Exercise goal
Copy the data below, replacing "Find the location of" with "Locate the position of" wherever it appears and keeping everything else the same.

────────────────

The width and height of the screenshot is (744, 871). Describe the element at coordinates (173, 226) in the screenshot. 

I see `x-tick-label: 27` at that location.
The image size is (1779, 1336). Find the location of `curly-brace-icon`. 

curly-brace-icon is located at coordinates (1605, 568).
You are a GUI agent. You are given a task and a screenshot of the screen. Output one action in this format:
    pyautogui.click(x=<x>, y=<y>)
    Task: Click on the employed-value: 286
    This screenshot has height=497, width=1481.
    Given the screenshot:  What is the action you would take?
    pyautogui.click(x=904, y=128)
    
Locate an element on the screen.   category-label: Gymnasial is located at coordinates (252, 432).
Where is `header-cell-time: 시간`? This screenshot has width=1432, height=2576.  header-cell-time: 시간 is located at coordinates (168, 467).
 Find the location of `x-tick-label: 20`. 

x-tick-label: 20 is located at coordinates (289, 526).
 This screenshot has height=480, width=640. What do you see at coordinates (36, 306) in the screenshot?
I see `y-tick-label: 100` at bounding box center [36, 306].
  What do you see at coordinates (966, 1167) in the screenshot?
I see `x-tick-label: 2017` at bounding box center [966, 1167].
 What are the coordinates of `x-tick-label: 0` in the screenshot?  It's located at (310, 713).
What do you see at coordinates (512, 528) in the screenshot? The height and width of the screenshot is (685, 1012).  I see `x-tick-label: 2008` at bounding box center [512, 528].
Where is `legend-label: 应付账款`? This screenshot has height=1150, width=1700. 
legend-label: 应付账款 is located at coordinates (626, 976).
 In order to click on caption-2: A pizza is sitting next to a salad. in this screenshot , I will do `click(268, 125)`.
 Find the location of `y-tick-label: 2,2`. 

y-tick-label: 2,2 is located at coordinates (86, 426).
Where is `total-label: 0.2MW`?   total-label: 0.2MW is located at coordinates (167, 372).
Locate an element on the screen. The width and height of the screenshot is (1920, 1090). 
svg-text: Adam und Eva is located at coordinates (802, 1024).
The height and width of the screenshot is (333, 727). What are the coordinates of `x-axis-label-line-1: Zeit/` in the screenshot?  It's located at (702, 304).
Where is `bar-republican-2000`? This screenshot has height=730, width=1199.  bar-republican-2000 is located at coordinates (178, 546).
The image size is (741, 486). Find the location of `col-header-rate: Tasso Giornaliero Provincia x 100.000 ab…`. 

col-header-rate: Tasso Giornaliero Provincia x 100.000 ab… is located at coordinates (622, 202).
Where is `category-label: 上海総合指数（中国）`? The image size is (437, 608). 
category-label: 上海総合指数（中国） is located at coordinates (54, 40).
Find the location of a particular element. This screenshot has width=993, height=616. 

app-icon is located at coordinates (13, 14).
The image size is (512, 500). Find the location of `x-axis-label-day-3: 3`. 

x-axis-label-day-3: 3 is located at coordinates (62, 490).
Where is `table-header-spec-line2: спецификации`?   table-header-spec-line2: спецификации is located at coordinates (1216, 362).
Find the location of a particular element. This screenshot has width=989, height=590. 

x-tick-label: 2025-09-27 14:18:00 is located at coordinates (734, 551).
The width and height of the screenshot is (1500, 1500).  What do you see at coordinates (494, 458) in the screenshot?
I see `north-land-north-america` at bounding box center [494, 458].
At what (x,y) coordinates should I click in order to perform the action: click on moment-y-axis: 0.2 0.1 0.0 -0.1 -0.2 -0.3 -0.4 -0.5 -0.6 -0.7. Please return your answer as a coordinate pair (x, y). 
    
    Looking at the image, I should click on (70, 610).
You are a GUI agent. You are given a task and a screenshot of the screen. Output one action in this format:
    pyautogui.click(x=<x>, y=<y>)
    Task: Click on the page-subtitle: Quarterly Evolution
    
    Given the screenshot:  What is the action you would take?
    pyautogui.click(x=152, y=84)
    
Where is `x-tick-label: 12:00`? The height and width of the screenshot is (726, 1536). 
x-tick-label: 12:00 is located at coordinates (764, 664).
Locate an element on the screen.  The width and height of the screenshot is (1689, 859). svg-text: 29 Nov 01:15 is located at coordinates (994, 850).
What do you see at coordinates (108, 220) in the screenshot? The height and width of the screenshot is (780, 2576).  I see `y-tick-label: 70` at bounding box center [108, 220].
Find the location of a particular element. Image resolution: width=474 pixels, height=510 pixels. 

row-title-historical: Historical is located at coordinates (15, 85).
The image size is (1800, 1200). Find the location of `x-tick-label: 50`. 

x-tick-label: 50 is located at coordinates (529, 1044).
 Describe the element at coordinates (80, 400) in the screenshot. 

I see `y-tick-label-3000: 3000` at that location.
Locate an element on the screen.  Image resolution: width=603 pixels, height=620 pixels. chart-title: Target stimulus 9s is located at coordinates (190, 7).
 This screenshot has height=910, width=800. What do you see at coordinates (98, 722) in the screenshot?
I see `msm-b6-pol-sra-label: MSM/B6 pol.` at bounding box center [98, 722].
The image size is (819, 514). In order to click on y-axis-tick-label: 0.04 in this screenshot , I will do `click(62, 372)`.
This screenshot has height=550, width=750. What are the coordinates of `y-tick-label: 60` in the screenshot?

────────────────

Exercise solution
The width and height of the screenshot is (744, 871). Describe the element at coordinates (173, 226) in the screenshot. 

I see `x-tick-label: 27` at that location.
The image size is (1779, 1336). Locate the position of `curly-brace-icon`. 

curly-brace-icon is located at coordinates (1605, 568).
You are a GUI agent. You are given a task and a screenshot of the screen. Output one action in this format:
    pyautogui.click(x=<x>, y=<y>)
    Task: Click on the employed-value: 286
    This screenshot has height=497, width=1481.
    Given the screenshot:  What is the action you would take?
    pyautogui.click(x=904, y=128)
    
Locate an element on the screen.   category-label: Gymnasial is located at coordinates (252, 432).
Where is `header-cell-time: 시간`? This screenshot has width=1432, height=2576.  header-cell-time: 시간 is located at coordinates (168, 467).
 Locate the position of `x-tick-label: 20`. 

x-tick-label: 20 is located at coordinates (289, 526).
 This screenshot has height=480, width=640. What do you see at coordinates (36, 306) in the screenshot?
I see `y-tick-label: 100` at bounding box center [36, 306].
  What do you see at coordinates (966, 1167) in the screenshot?
I see `x-tick-label: 2017` at bounding box center [966, 1167].
 What are the coordinates of `x-tick-label: 0` in the screenshot?  It's located at (310, 713).
What do you see at coordinates (512, 528) in the screenshot? The height and width of the screenshot is (685, 1012).  I see `x-tick-label: 2008` at bounding box center [512, 528].
Where is `legend-label: 应付账款`? This screenshot has height=1150, width=1700. 
legend-label: 应付账款 is located at coordinates (626, 976).
 In order to click on caption-2: A pizza is sitting next to a salad. in this screenshot , I will do `click(268, 125)`.
 Locate the position of `y-tick-label: 2,2`. 

y-tick-label: 2,2 is located at coordinates (86, 426).
Where is `total-label: 0.2MW`?   total-label: 0.2MW is located at coordinates (167, 372).
Locate an element on the screen. The width and height of the screenshot is (1920, 1090). 
svg-text: Adam und Eva is located at coordinates (802, 1024).
The height and width of the screenshot is (333, 727). What are the coordinates of `x-axis-label-line-1: Zeit/` in the screenshot?  It's located at (702, 304).
Where is `bar-republican-2000`? This screenshot has height=730, width=1199.  bar-republican-2000 is located at coordinates (178, 546).
The image size is (741, 486). Locate the position of `col-header-rate: Tasso Giornaliero Provincia x 100.000 ab…`. 

col-header-rate: Tasso Giornaliero Provincia x 100.000 ab… is located at coordinates (622, 202).
Where is `category-label: 上海総合指数（中国）`? The image size is (437, 608). 
category-label: 上海総合指数（中国） is located at coordinates (54, 40).
Locate the position of a particular element. This screenshot has width=993, height=616. 

app-icon is located at coordinates (13, 14).
The image size is (512, 500). Locate the position of `x-axis-label-day-3: 3`. 

x-axis-label-day-3: 3 is located at coordinates (62, 490).
Where is `table-header-spec-line2: спецификации`?   table-header-spec-line2: спецификации is located at coordinates (1216, 362).
Locate the position of a particular element. This screenshot has width=989, height=590. 

x-tick-label: 2025-09-27 14:18:00 is located at coordinates (734, 551).
The width and height of the screenshot is (1500, 1500).  What do you see at coordinates (494, 458) in the screenshot?
I see `north-land-north-america` at bounding box center [494, 458].
At what (x,y) coordinates should I click in order to perform the action: click on moment-y-axis: 0.2 0.1 0.0 -0.1 -0.2 -0.3 -0.4 -0.5 -0.6 -0.7. Please return your answer as a coordinate pair (x, y). 
    
    Looking at the image, I should click on (70, 610).
You are a GUI agent. You are given a task and a screenshot of the screen. Output one action in this format:
    pyautogui.click(x=<x>, y=<y>)
    Task: Click on the page-subtitle: Quarterly Evolution
    
    Given the screenshot:  What is the action you would take?
    pyautogui.click(x=152, y=84)
    
Where is `x-tick-label: 12:00`? The height and width of the screenshot is (726, 1536). 
x-tick-label: 12:00 is located at coordinates (764, 664).
Locate an element on the screen.  The width and height of the screenshot is (1689, 859). svg-text: 29 Nov 01:15 is located at coordinates (994, 850).
What do you see at coordinates (108, 220) in the screenshot? The height and width of the screenshot is (780, 2576).  I see `y-tick-label: 70` at bounding box center [108, 220].
Locate the position of a particular element. Image resolution: width=474 pixels, height=510 pixels. 

row-title-historical: Historical is located at coordinates (15, 85).
The image size is (1800, 1200). Locate the position of `x-tick-label: 50`. 

x-tick-label: 50 is located at coordinates (529, 1044).
 Describe the element at coordinates (80, 400) in the screenshot. 

I see `y-tick-label-3000: 3000` at that location.
Locate an element on the screen.  Image resolution: width=603 pixels, height=620 pixels. chart-title: Target stimulus 9s is located at coordinates (190, 7).
 This screenshot has height=910, width=800. What do you see at coordinates (98, 722) in the screenshot?
I see `msm-b6-pol-sra-label: MSM/B6 pol.` at bounding box center [98, 722].
The image size is (819, 514). In order to click on y-axis-tick-label: 0.04 in this screenshot , I will do `click(62, 372)`.
This screenshot has height=550, width=750. What are the coordinates of `y-tick-label: 60` in the screenshot?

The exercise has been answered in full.